Funny People

Year Released: 2009
Directed by: Judd Apatow
Starring: Adam Sandler, Seth Rogen, Eric Bana, Leslie Mann, Aziz Ansari
Production Company: Universal Pictures
Release Date: July 31, 2009

Judd Apatow always brings in the laughs, Funny People is no different.

George Simmons (Adam Sandler) is the mega rich, mega funny and mega shallow movie star that climbed the rings of comedy to become king. George is distanced from everyone and everything due to his enormous wealthy, and when he’s diagnosed with an interminable disease finds he’s at a loss for human contact. Reaching out, he finds Ira (Seth Rogen) an up and coming comedian who works days in a deli and struggles to find his niche in stand up. The two find each other, and both seemed destined to give each other what they sorely need: George needs someone to confide in, and Ira needs his big break.

“Let’s eat turkey in a big brown shoe!”

Apatow stands out in the comedy category for one reason: he weighs down his comedy with some real meat. There’s too many romantic comedies that skip over real issue and contain so much filler and uninteresting characters we bypass them and they end up in the bargain DVD bin. Funny People, stands out as one that’s willing to give us more meaning, and be more about the people, than it is the funny.

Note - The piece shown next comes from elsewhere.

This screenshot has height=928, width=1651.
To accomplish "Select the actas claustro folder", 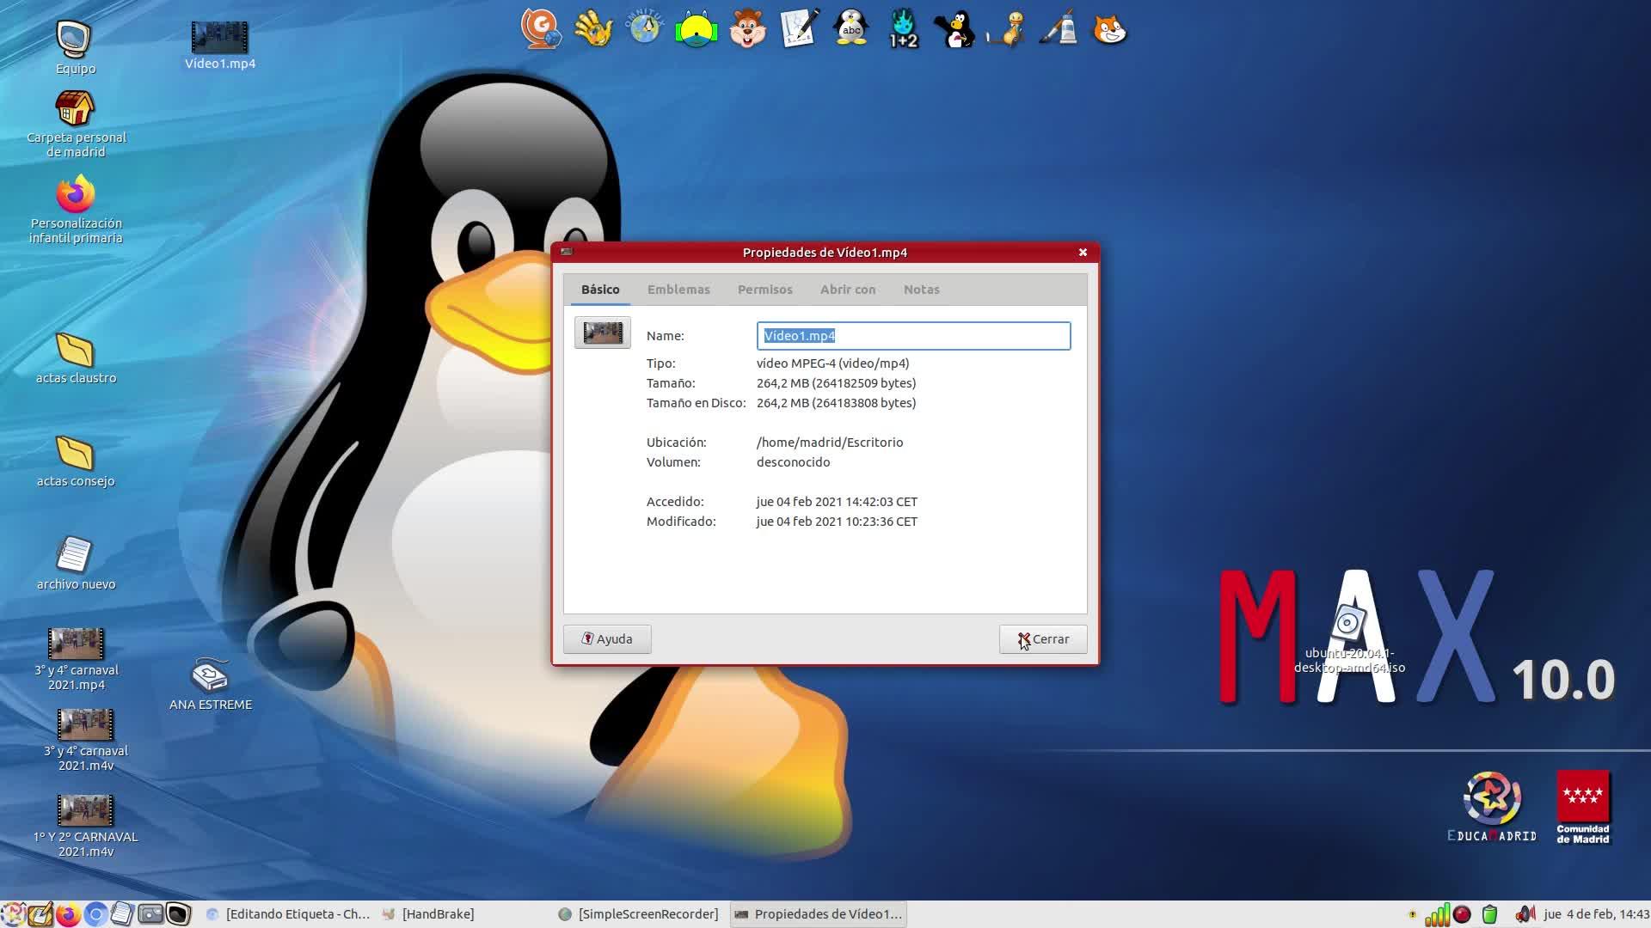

Adam Sandler has been bringing his A game the last few movies. I was getting a little bored with his Happy Madison days, and the sophomoric, elegant side he’s been showing with Rein Over Me and Punch Drunk Love (old reference, I know) is starting to show some shine.

“I gotta tellya Eric, ‘Troy’ was terrible”

An interesting balance is always struck with Seth Rogen; he’s naturally funny and the lines he spouts out with his commanding voice are well timed and on-spot. His comedy fodder seems to get bigger with each picture. I have mixed expectations of his up and coming Green Hornet movie myself. For now, I’ll revel in his funny nature.

Funny People manages to hit some high notes and keeps us entertained all the way through. Apatow gets better with each film, this one by far is his most mature to date.

8.0 out of 10

Year One

Year Released: 2009
Directed by: Harold Ramis
Starring: Jack Black, Michael Cera, Hank Azaria, David Cross, Possibily Jesus
Production Company: Sony Pictures Entertainment
Release Date: June 19, 2009

Year One is a reminder never to take our religion too seriously. It also reminds us that Jack Black plays the same damn character in every movie. Thanks to Michael Cera’s awkward teenager role lifted directly from his Arrested Development days, the two manage to squeeze out some laughs, but the movie never really gains any momentum.

Hey! Did you catch Bill Hader?

Zed (Black), and Oh (Cera) are Hunters and Gatherers (respectively) for their small village. Zed is a failure at his job, and Oh simply wants to obey his carnal lusts for Eema (Juno Temple), yet fawns for her at a distance. Zed one day, has the bright idea to eat from the tree forbidden tree of knowledge. With his mind awakened, he and Oh are promptly exiled from the village. Zed in his slow, somber retreat accidental torches the village, burning it to the ground, causing his ex-tribe members to be imprisoned by the guards of Sodom. Zed and Oh travel the lands with Zed’s new-found knowledge in search of Zed’s destiny. You need to think less Life of Brian, and more Superbad; the script certainly has an impromptu feel, yet doesn’t distract too much from the main themes.

Jack Black has worked a long time in Hollywood, and for some reason he keeps getting plum roles where he gets to show up, shout some obscenities and never develop a real character. Michael Cera keeps getting jobs on his teen character, speaking to his chest more often than putting his forward emotions on screen. It certainly works in his favor, as Oh is more at home given intricate moments of inflection such as “I saved a life with my love making”. At least these guys looked like they were having fun filming, with a subject like religion he tongue-in-cheek humor bodes well with both personalities.

Golden Shower just took on a whole new meaning.

Year One at times felt more B-Movie quality, which was supposed to be played off as campy. Most of the humor comes from physical comedy, even observations (lady armpit hair, women’s eyeliner) or the circumcision loving Abraham (played by Hank Azaria). It also seemed a little foolish to have yet another aimless comedic duo start out wandering from forest to desert, only to find their true calling. Call me crazy, but is Hollywood really pandering that much to the generation that’s still spinning it’s tires?

The genre can withstand shtick, should it be awesomely funny as “Life of Brian”, or more ho-hum as “Year One” puts it. On the scale, “Year One” land between mediocrity and an eyebrow raise.